◆ **TASK DESCRIPTION**
Some of the lines below need repeating. Reproduce exactly those between the lines holding "Given: Click the Filled Price column header" and "Click the red A1 buyer level badge", inclusive.

(Saved data entries)
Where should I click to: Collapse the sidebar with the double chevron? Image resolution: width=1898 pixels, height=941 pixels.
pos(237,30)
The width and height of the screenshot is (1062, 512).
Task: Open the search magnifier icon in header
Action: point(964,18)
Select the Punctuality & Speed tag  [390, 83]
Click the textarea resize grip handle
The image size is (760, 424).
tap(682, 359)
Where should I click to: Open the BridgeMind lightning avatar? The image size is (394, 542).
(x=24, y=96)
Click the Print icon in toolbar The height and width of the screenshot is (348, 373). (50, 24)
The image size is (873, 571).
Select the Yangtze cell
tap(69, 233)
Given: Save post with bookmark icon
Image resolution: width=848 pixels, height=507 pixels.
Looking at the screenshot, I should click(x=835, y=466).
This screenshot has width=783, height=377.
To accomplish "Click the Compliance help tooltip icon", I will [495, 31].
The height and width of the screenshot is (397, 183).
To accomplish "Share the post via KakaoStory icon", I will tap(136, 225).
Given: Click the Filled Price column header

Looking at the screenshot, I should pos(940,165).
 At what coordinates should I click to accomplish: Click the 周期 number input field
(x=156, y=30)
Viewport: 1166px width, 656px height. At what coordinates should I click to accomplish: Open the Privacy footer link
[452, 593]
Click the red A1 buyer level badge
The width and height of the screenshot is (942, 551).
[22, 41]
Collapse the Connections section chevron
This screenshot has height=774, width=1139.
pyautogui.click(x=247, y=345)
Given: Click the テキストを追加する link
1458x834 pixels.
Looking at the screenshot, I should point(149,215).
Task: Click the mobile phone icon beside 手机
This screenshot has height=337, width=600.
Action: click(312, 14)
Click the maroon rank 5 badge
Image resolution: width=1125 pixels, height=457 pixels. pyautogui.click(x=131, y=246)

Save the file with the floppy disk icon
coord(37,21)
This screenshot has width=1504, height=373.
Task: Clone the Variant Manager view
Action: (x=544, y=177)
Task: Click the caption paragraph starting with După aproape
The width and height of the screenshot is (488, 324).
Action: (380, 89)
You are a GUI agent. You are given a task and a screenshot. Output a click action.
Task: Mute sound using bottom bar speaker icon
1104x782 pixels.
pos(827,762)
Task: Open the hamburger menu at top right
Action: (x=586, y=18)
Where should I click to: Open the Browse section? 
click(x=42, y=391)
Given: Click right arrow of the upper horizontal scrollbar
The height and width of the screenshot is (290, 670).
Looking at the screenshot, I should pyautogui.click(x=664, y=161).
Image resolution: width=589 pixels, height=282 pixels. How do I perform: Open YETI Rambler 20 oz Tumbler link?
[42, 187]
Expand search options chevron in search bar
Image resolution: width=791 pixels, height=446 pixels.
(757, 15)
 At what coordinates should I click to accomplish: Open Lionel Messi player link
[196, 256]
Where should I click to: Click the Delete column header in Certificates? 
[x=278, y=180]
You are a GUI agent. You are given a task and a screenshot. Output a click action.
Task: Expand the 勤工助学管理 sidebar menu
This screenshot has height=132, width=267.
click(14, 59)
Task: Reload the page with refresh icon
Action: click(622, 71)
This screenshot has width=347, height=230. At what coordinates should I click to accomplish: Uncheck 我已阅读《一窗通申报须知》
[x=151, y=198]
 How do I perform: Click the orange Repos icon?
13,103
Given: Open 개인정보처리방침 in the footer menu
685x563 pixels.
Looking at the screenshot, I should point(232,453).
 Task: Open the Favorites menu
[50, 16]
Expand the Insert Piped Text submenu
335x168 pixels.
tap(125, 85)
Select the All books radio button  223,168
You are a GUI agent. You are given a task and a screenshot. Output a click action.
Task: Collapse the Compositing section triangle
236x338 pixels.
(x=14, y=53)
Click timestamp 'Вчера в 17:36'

◆ **EXERCISE RESULT**
Given: Click the Filled Price column header

Looking at the screenshot, I should pos(940,165).
 At what coordinates should I click to accomplish: Click the 周期 number input field
(x=156, y=30)
Viewport: 1166px width, 656px height. At what coordinates should I click to accomplish: Open the Privacy footer link
[452, 593]
Click the red A1 buyer level badge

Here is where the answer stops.